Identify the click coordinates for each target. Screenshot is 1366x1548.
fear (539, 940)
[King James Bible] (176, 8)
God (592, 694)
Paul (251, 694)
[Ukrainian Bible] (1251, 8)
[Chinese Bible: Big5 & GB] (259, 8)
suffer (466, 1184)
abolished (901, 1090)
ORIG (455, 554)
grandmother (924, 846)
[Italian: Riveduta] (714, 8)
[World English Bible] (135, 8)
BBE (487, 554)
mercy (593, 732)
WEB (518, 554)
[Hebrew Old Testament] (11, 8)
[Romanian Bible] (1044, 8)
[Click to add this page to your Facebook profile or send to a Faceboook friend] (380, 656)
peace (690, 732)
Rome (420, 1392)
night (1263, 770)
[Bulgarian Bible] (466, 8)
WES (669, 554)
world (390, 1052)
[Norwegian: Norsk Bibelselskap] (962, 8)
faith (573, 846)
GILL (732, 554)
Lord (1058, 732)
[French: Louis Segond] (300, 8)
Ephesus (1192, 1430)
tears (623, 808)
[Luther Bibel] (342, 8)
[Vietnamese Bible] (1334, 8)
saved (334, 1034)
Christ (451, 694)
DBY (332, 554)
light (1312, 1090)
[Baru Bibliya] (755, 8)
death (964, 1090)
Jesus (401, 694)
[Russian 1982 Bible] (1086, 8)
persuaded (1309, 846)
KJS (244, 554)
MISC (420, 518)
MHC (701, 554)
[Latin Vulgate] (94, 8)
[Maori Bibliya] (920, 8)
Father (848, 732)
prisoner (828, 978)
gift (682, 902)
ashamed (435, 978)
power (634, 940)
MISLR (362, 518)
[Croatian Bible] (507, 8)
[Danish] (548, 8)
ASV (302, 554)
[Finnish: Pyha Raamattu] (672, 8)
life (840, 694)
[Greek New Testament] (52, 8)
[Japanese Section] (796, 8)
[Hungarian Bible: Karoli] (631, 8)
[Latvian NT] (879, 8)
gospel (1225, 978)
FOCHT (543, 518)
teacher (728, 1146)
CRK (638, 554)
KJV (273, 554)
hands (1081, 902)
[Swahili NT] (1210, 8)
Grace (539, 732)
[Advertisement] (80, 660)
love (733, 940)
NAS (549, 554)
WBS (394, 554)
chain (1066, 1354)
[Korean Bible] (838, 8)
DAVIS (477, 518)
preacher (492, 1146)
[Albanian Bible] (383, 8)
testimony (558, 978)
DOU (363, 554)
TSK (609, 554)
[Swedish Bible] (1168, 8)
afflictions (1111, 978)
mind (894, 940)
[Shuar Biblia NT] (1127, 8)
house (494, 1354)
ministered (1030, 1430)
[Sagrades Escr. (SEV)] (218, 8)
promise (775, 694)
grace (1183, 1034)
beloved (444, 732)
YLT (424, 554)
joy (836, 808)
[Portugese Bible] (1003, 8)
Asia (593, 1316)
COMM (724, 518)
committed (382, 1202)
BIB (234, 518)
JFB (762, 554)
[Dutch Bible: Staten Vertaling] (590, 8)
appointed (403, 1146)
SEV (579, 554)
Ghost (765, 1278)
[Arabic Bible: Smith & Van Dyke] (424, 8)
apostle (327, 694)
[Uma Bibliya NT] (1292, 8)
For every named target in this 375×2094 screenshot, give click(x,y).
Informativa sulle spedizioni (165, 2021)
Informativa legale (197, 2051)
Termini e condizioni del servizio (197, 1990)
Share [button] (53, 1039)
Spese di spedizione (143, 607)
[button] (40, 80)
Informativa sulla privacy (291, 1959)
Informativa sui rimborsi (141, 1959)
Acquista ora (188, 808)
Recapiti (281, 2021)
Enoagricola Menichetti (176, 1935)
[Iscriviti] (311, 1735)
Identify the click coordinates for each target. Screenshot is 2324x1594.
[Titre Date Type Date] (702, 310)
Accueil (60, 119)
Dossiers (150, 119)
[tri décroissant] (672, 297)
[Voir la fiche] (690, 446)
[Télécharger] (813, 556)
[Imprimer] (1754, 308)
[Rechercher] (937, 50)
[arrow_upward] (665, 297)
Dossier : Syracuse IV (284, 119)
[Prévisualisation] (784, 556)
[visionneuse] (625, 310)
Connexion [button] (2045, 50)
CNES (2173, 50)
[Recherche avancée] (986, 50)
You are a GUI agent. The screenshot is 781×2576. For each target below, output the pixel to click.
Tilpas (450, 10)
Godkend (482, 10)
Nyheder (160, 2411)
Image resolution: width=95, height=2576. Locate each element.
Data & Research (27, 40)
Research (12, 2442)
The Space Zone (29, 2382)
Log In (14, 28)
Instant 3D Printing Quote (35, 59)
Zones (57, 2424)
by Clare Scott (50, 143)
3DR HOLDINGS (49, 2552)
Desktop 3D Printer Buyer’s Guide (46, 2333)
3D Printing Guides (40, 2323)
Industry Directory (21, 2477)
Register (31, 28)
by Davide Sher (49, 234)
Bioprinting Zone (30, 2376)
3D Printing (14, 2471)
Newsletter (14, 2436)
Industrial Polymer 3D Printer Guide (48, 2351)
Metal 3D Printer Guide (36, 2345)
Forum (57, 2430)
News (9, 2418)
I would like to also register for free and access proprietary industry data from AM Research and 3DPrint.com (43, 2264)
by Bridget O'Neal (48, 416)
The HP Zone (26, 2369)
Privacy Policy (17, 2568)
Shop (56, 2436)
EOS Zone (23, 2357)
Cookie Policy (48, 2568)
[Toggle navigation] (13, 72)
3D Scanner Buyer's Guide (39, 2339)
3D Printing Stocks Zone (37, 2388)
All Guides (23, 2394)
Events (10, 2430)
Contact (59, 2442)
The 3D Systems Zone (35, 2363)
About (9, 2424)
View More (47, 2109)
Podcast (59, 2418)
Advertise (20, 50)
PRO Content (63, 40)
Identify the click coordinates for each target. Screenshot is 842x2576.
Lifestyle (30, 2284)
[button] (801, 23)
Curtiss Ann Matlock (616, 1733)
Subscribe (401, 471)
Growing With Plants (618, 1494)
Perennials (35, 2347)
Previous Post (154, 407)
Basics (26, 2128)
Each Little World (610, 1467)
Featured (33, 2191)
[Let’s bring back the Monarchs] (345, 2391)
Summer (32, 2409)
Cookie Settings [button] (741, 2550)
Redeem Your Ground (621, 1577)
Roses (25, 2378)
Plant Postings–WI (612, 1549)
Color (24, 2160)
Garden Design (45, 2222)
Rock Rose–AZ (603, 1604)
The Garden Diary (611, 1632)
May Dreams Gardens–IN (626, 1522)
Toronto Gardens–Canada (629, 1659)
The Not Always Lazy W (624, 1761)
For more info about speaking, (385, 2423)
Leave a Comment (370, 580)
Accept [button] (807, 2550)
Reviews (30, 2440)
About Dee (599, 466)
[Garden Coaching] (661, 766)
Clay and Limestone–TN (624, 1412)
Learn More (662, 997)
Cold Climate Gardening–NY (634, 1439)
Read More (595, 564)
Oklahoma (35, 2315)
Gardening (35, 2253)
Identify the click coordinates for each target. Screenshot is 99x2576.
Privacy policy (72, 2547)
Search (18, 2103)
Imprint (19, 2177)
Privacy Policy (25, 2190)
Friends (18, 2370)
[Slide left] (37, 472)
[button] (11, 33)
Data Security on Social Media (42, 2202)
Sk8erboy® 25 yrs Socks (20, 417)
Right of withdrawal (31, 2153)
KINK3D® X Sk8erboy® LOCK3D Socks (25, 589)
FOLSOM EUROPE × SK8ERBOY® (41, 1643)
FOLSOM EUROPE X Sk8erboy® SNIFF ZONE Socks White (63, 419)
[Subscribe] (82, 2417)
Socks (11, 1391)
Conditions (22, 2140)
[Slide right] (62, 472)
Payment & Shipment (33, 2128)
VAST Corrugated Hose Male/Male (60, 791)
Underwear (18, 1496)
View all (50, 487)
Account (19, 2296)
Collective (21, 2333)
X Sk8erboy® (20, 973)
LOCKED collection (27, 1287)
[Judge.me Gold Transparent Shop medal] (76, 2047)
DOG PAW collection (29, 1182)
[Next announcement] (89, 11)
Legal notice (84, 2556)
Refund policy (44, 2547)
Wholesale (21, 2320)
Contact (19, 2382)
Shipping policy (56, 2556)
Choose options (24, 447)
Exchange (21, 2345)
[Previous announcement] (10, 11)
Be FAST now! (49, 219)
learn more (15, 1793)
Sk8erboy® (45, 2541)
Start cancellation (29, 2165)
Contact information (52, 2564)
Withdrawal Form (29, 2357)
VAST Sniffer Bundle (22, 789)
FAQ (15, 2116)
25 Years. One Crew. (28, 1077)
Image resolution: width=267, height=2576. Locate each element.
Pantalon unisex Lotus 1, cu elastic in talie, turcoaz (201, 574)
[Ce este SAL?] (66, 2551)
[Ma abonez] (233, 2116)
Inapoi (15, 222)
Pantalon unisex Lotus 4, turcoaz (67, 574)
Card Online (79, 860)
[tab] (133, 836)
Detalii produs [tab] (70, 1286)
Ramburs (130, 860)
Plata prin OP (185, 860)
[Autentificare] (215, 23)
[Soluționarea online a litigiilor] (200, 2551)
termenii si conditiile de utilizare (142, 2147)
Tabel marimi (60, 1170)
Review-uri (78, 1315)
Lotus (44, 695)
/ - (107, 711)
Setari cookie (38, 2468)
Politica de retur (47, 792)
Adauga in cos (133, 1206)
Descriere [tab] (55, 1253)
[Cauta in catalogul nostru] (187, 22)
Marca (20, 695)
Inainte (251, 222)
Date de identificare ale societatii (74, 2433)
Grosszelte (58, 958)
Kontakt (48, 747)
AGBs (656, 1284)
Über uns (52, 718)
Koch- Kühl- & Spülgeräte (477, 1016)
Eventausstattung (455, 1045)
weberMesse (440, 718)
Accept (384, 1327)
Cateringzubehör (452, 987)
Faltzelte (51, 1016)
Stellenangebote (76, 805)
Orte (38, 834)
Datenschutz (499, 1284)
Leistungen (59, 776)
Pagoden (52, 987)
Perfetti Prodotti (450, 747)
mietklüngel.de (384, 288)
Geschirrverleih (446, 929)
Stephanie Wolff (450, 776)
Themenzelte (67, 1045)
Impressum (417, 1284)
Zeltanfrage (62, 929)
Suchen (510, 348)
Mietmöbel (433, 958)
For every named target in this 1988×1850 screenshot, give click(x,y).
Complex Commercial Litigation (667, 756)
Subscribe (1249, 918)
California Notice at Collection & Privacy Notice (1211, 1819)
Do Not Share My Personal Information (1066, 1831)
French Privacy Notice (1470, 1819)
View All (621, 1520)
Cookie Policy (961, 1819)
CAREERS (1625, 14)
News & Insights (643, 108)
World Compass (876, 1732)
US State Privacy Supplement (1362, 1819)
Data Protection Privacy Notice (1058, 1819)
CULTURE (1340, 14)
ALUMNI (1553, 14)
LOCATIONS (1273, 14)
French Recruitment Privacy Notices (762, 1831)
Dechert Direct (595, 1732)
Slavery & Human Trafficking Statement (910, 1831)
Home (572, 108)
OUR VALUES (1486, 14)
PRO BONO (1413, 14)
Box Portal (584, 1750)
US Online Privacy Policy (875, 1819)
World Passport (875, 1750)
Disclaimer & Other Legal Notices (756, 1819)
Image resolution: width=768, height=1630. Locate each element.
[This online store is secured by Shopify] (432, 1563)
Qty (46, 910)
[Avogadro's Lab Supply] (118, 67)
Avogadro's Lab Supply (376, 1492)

▶ **Task details**: Word for word, repeat the data from its first line through the line with "[Romanian Bible] (1044, 8)", including both of those lines and no others.

▶ **Output for this exercise**:
Identify the click coordinates for each target. Screenshot is 1366x1548.
fear (539, 940)
[King James Bible] (176, 8)
God (592, 694)
Paul (251, 694)
[Ukrainian Bible] (1251, 8)
[Chinese Bible: Big5 & GB] (259, 8)
suffer (466, 1184)
abolished (901, 1090)
ORIG (455, 554)
grandmother (924, 846)
[Italian: Riveduta] (714, 8)
[World English Bible] (135, 8)
BBE (487, 554)
mercy (593, 732)
WEB (518, 554)
[Hebrew Old Testament] (11, 8)
[Romanian Bible] (1044, 8)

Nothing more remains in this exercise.